The two most taxing games were surely the Villa cup tie and replay which took place within four days in February. I’d seldom been as proud or as certain we’d blow our next Third Division opponents away. We went to Plymouth the following Saturday and won – in fact we won nine of the next 10 after our long FA Cup run.
So I don’t really believe anybody’s cup exploits will influence matches at this stage, certainly not Saturday’s crackerjack at home to second-placed Shrewsbury.
I’ve seen a few moans here and there that playing Shrewsbury in a Tier Three six-pointer is evidence of our demise under Venkys and while I take the point, I think with regard to both our next opponents’ superb performance this season and history itself, there is little need for Rovers fans to look down their noses.

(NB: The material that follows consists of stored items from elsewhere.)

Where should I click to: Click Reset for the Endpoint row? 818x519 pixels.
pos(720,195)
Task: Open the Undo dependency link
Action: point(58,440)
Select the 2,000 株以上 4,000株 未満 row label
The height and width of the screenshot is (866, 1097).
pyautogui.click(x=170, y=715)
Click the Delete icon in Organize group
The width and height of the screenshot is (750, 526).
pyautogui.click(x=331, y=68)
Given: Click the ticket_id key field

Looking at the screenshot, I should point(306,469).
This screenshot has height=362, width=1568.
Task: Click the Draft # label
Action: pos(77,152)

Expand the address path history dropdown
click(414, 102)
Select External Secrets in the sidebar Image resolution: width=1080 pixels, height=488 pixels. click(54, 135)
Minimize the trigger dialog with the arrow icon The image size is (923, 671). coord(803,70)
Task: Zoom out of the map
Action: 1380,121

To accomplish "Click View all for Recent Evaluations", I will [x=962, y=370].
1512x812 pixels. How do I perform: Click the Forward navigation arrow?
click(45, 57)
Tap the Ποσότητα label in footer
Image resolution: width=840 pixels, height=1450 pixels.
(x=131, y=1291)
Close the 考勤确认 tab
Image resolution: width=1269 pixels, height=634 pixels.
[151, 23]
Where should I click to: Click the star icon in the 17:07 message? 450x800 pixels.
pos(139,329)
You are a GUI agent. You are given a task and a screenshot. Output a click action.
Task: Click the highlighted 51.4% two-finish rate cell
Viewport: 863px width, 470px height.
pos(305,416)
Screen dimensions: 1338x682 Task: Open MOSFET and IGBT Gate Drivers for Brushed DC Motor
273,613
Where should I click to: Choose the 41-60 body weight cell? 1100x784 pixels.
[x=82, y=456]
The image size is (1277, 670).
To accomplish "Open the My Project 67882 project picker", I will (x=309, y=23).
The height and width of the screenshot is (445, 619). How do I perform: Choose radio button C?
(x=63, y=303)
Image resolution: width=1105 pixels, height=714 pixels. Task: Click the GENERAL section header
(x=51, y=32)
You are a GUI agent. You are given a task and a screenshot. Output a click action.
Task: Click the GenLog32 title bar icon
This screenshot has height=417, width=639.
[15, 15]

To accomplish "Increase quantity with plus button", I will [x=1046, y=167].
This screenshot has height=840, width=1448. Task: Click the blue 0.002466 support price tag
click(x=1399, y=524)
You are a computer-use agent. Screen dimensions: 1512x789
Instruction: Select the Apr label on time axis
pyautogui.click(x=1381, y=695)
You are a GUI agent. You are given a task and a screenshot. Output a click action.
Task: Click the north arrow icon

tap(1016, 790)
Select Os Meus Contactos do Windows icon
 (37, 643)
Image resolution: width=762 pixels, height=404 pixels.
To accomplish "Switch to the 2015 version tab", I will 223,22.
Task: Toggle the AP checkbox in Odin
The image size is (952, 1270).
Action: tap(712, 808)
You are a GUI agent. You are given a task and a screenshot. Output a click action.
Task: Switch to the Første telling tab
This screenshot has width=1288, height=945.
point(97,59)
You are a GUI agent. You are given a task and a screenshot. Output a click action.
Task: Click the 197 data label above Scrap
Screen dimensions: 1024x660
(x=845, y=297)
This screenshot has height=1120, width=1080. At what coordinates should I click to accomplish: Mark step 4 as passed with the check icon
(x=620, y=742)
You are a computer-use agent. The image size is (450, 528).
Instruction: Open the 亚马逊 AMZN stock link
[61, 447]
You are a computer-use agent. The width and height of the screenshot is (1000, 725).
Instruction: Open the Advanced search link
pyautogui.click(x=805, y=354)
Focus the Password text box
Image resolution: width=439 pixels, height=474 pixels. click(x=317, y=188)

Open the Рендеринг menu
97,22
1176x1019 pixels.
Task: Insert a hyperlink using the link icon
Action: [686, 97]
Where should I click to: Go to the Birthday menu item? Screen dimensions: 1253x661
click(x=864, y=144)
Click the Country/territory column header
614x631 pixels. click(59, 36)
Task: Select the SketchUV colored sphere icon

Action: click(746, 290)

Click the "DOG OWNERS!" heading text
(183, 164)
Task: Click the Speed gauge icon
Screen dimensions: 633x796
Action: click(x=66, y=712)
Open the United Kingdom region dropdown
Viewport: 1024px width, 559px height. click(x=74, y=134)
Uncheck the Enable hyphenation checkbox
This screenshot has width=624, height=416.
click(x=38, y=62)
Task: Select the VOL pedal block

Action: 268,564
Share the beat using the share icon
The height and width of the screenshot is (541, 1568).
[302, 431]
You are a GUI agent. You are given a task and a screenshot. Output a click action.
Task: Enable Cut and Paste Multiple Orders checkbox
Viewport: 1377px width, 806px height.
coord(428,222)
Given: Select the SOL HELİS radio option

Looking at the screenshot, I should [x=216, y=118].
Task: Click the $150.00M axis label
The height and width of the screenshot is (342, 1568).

On that 1980 promotion occasion described above, we actually lay a division below the Salopians who had been promoted a year before us.
They gave us plenty of problems throughout that decade. In 1988, they effectively denied us a spot in the old Division One under Don Mackay after they came back from two down to draw at Ewood on Easter Monday.
I’m pretty sure Bernard McNally scored one of those goals for Shrewsbury. If games had been televised live then and it had been on the Sunday he wouldn’t have played as a devout Christian who steadfastly refused to work the Sabbath. No wonder I grew up thinking more than earthly fates and the annual “They can’t afford to go up and are under orders not to” rumours of a board unwilling to shell out top- flight fees and wages often conspired against us at the tail-end of promising seasons.
None of those factors will apply this time, hopefully, with signs that there are at least some funds to consolidate our effort.
So to my mind, disappointed, angry, bitter about the owners and the last seven years or not as you might be, this Saturday’s game, as one forum poster very presciently set it up, looks every inch as titanic a fixture as the Plymouth Argyle match(es) of February 1975, the other Third Division promotion season.
We actually played them twice in 11 days and lost down there so with no play-offs in those days, another defeat would have given them the advantage in the run-in and allowed competitors to close the gap.
It looked to be going that way at 2-0 down as well with a missed Don Martin penalty but a crowd of 17,818 witnessed one of the great Ewood comebacks, one of the great Ewood days full stop actually. Don’t miss this one.... can we get a gate and a result to match that?